In the prereceivership period, Union Square was being operated by ADS, Inc. The temporary administrator of Union Square, an employee of ADS, had never heard of Reifer, and never dealt with anyone from MCK.

 The defendants specifically challenge this finding, asserting that if MCK were, indeed, thinly capitalized, the Commonwealth never would have granted it a license to operate Union Square. This claim ignores clear evidence to the contrary, including Konig’s testimony in his deposition that he made numerous cash transfers from his personal bank account to Union Square bank ac*557counts, in order to cover the nursing home’s operating expenses, and to prevent its checks from “[bjouncing.”

 A lease was requested by the receiver on his appointment in 1997, and not produced until 1999. The lease is undated, unwitnessed, and signed by Konig on behalf of Reifer and MCK. In spite of the fact that the lease provided for an annual rent of $200,000, records produced by MCK showed that, in 1994, Union Square had paid rent in the amount of $283,876. The judge properly drew the inference that the lease in evidence was prepared at or about the time it was produced. The defendants referred to a lease at oral argument, but such a lease is not in the record and not part of this appeal.

 Under the original settlement agreement, Reifer agreed to continue the management services of ADS Consulting, Inc., and also agreed to sell the real and personal property of Union Square to a suitable prospective buyer.

 We reject the defendants’ claims that the doctrine of corporate disregard may not be applied to the facts of this case because the Commonwealth has asserted no monetary claims, or because the Commonwealth failed to assert this theory in the original complaint.

 The defendants challenge the constitutionality of a court-ordered sale under G. L. c. 111. § 72R, as applied to the property of Reifer, claiming that it would amount to an unconstitutional taking. This argument lacks merit.
“A [regulatory scheme] amounts to a ‘taking’ if it fails substantially to advance a legitimate State interest or deprives a landowner of economically viable use of the land.” Greenfield Country Estates Tenants Ass’n v. Deep, 423 Mass. 81, 86 (1996). A sale of Reifer, MCK, and Konig’s property under G. L. c. Ill, § 72R, would substantially advance the Commonwealth’s legitimate interest in protecting the health and safety of the residents of Union Square. The fact that the home’s residents have been transferred, at least temporarily, does not eliminate the substantial State interest in their welfare, and in the welfare of future residents. Moreover, § 72R provides for just compensation by authorizing the sale under “reasonable terms approved by the court.” While a sale under § 72 may produce a purchase price below what might be negotiated on the open market, such an argument is purely speculative at this point. Further, Reifer, MCK, and Konig entered into the operation *559of Union Square with full knowledge of the regulatory scheme, including the provisions of § 72R. See Steinbergh v. Cambridge, 413 Mass. 736, 742 (1992), cert. denied, 508 U.S. 909 (1993). The fact that the defendants mistakenly assumed that the property held in Reifer’s name could not be sold, under § 72R, is beside the point.
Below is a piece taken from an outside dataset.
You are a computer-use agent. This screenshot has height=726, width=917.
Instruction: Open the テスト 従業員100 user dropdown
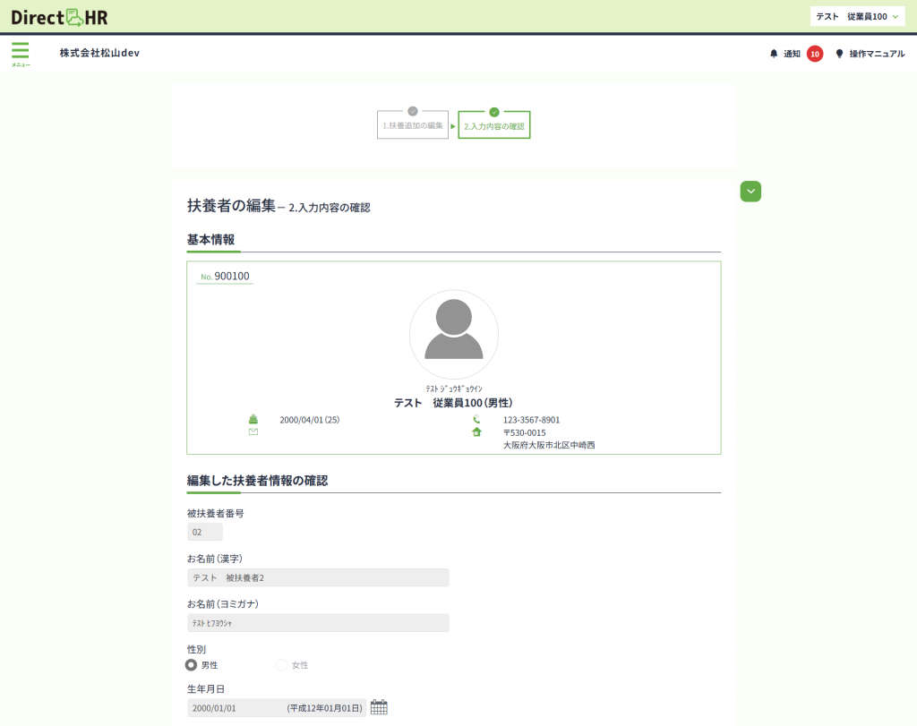point(856,16)
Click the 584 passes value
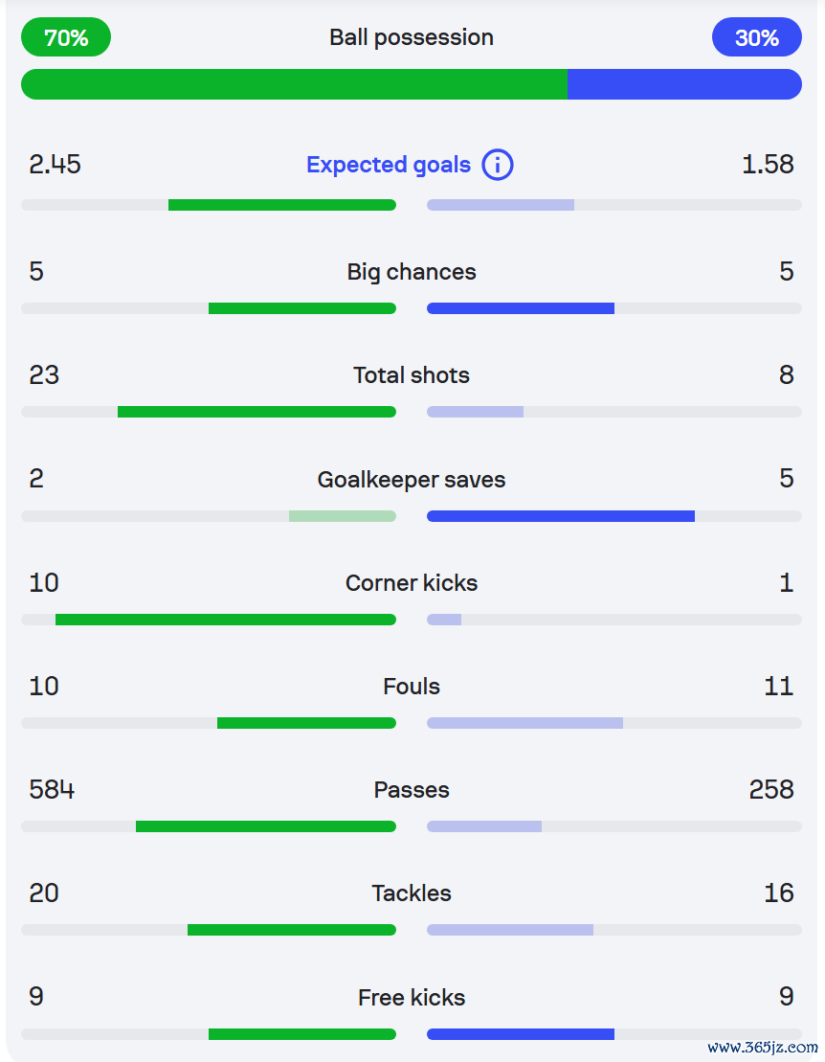Image resolution: width=825 pixels, height=1062 pixels. coord(52,790)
 A receiver who is faced with delay caused by an appeal may seek to expedite the appeal and may pursue any other measures available to a receiver, in the position of an appellee, who is confronted with time constraints and an appellant who may be advancing clearly untenable positions in order to defeat the sale. We do not suggest that the defendants’ arguments in this case fell into the latter category.

 The judge’s findings were based, in part, on the testimony of a social worker from Union Square, as well as on the testimony of an expert in the field of gerontology.

 The language of the Act supports the continuation of a receiver’s possession and control of a facility beyond an actual closure of the facility. Section 720 authorizes a receiver to “perform those acts necessary or desirable to accomplish the purpose of the receivership . . . and to exercise such additional powers and perform such additional duties, as the court may deem appropriate.”